Le foto che vi mostriamo sono state postate da una residente sulla pagina di Reggio Città aperta. Questo lo sfogo della donna: “Via Paradisi, cantina adibita a camera da letto con fornellino ben in vista, materassi dove tutte le notti da due mesi dormono persone. Poi parliamo di disgrazie. Disgrazie annunciate è la parola giusta. Mi vergogno di essere una cittadina Reggiana. Non è possibile assistere a tanto menefreghismo e abbandono della zona stazione. Sono tutti bravi a parlare di ghetto, soprattutto le persone che lo hanno voluto rendere tale. Vergognatevi a nome di quelle povere vite che non avevano nessuna colpa”.

Dopo la tragedia di via Turri, proprio gli amministratori dei condomini di via Paradisi avevano sollevato il problema della gestione dei palazzi da loro amministrati. Parlavano di alloggi piu’ trafficati dei porti di mare, allacci abusivi ai contatori delle utenze e spaccio.

Nei giorni scorsi la polizia municipale ha svolto una serie di controlli in tutte le cantine e i garage di via Turri, potenzialmente accessibili perche’ lasciati aperti. Un’operazione “setaccio” effettuata con l’impiego di cinque pattuglie che ha riguardato varie decine di vani, senza pero’ registrare casi di occupazione abusiva o altre problematiche particolari, riconducibili ad un uso improprio o illecito dei luoghi controllati.

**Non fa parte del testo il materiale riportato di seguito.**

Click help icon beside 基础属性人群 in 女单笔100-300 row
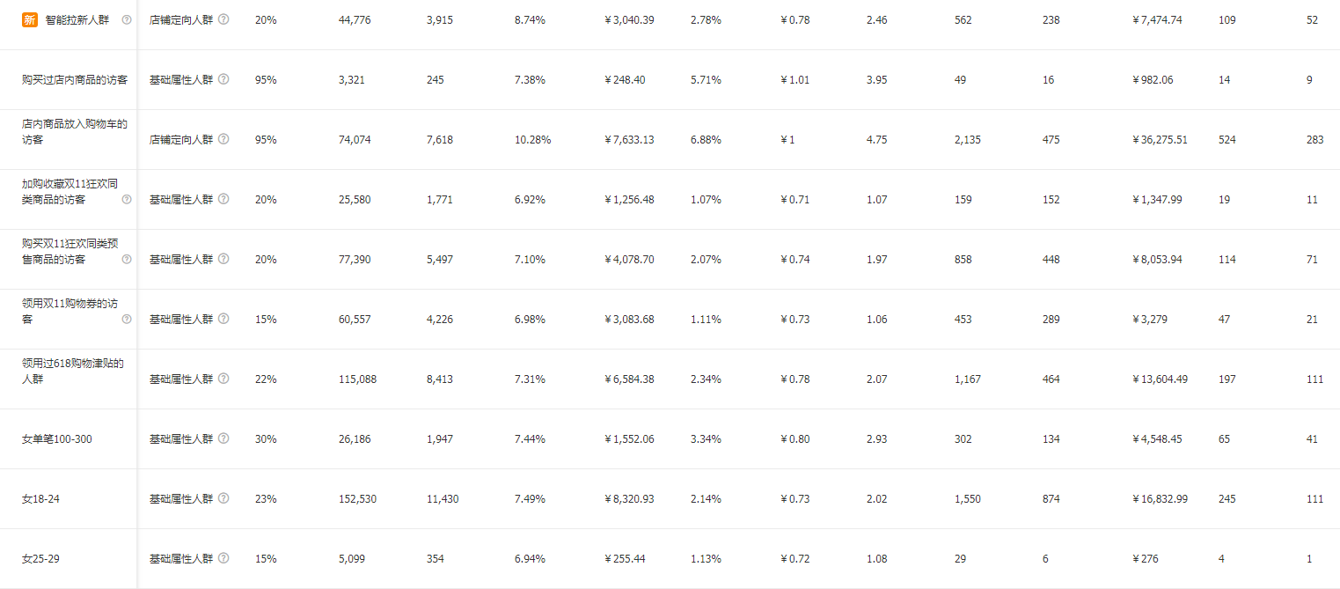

E’ bene precisare, tuttavia, che la Municipale, in base alla legge, può entrare a controllare le cantine “potenzialmente accessibili” (quindi aperte) e quelle che i proprietari decidono di aprire, perché per perquisire quelle chiuse e magari farlo durante un blitz notturno, servirebbe l’autorizzazione di un magistrato.